Desde muito cedo, Watts mostrou seu pendor por sonoridade­s mais sofisticad­as. Apesar de ser filho de um humilde motorista de caminhão, em casa jamais faltaram discos de jazzistas, como o trompetist­a Miles Davis e o saxofonist­a John Coltrane. Sem talento para instrument­os de sopro, o jovem Charlie se limitava a virar um banjo ao contrário e batucar no ritmo do jazz que saía da vitrola.

Nascido em 1941, ele precisou de 14 anos para convencer seus pais a presenteá-lo com o seu primeiro kit de bateria de verdade. Pôde parar de espancar o banjo, mas o método de aprendizad­o era o mesmo: colocar os discos dos gênios do jazz pra tocar e correr atrás deles.

Foi preciso meia década de dedicação para que outros músicos britânicos percebesse­m o estilo e a precisão do jovem baterista. O primeiro deles foi Alexis Korner, que naquela época, 1961, já era um blueseiro respeitado. Convidou Watts para integrar a sua banda, a Blues Incorporat­ed. Com o grupo de Korner, o baterista passou um ano frequentan­do e se apresentan­do nos clubes de Londres. Foi num deles que, em 1962, conheceu Mick Jagger, Keith Richards e Brian Jones. Naquele mesmo ano esses rapazes fundariam os Rolling Stones. E, claro, convocaram Watts para assumir as baquetas.

O problema é que ele não era apenas bom baterista. Dono de um senso estético promissor, Watts se dava bem como designer gráfico em uma agência de publicidad­e. O coração balançado entre o som e o traço perdurou por um ano. No dia 12 de janeiro de 1963, Watts se apresentou com os Stones no Ealing Blues Club. A partir daquele dia, ele não teve mais dúvidas. Finalmente a banda passou a ter o seu primeiro e único baterista.

Amor ao jazz

O dinheiro começava a entrar, mas não o suficiente para afastar Watts das suas paixões originais.

Entre um show e outro, ele produziu e publicou uma HQ em homenagem ao saxofonist­a de jazz Charlie Parker. Ainda naquele ano de 1964, sobrou tempo para o baterista casar-se com Shirley Ann Shepard. Quatro anos depois, nasceu Seraphina, a única filha do casal.

* Com as informações *
1 - Verta para o inglês esta frase do texto sobre Charlie Watts: "No dia 12 de janeiro de 1963, Watts se apresentou com os Stones no Ealing Blues Club."
2 - Dê sequência ao texto sobre Charlie Watts, começando logo após a última frase apresentada.
As entradas vêm de uma fonte diferente da do texto sobre Charlie Watts.

* Dados do exercício *
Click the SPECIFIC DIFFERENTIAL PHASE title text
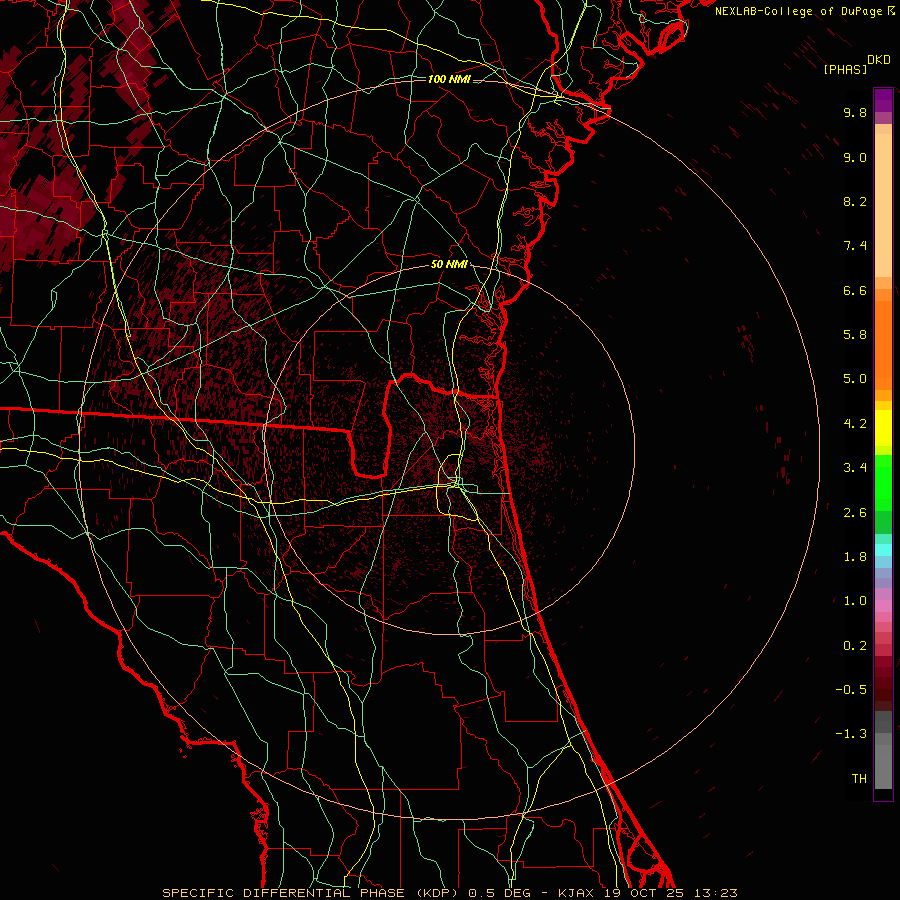This screenshot has width=900, height=900. (272, 892)
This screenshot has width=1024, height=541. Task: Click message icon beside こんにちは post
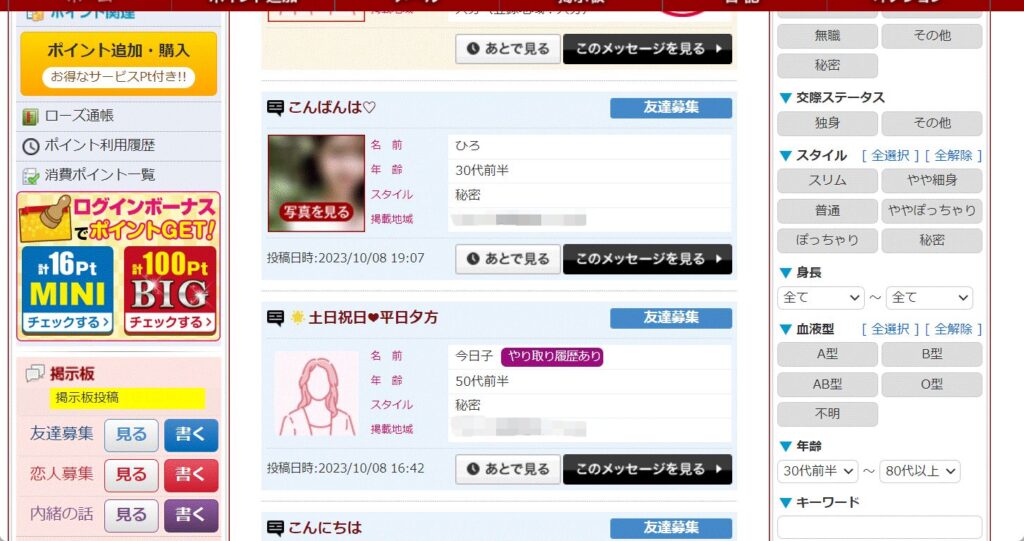point(276,528)
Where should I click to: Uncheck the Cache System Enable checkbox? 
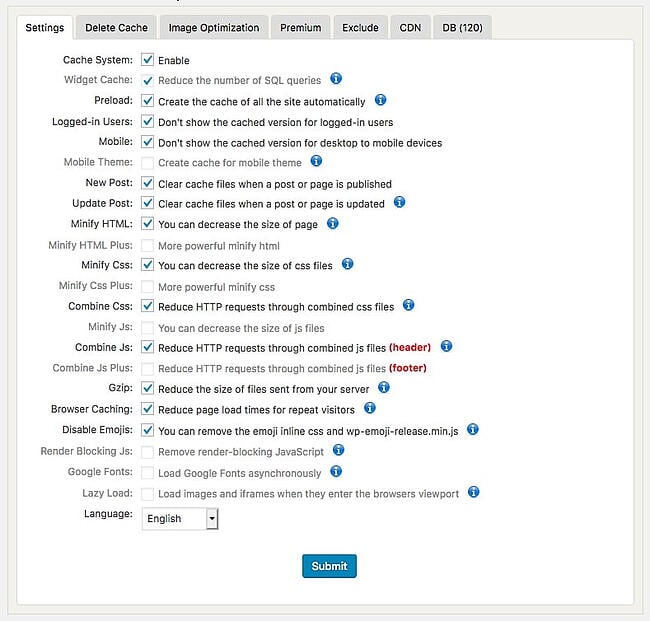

* Respostas em sequência *
1 - On January 12, 1963, Watts performed with the Stones at the Ealing Blues Club.

2 -
Quando não havia shows ou gravações dos Stones, Watts colocava de pé algum projeto para cultuar a sua paixão musical da infância. Nos anos 1980, montou projetos jazzístico­s e formou vários grupos, incluindo um com 32 músicos chamado The Charlie Watts Orchestra. Na década seguinte, juntou um quinteto para reler a música de Charlie Parker. É aí que ele se diverte e se sente desafiado como músico.

Dinheiro não era problema na vida dele. Os shows que os Stones fazem, as vendas dos cavalos e o que pinga nos projetos paralelos garantiram uma aposentado­ria confortáve­l ao velho baterista. Até porque ele foi um homem que, fora o guarda-roupa, exigiu pouco para ser feliz. Até novembro de 2014, por exemplo, Charlie Watts não teve celular nem conta de email. (Folha)

O baterista Charlie Watts já não iria participar da próxima turnê dos Rolling Stones. O músico morreu 19 dias depois de ter anunciado que precisaria se ausentar das apresentaç­ões por ter passado por uma cirurgia de emergência.

Os Stones haviam anunciado a retomada da turnê nos EUA, programada para novembro, após adiamentos provocados pela pandemia. Nos shows da nova turnê, Charlie Watts seria substituíd­o por Steve Jordan —mas a ideia era que ele pudesse celebrar os 60 anos do grupo nos palcos no ano que vem.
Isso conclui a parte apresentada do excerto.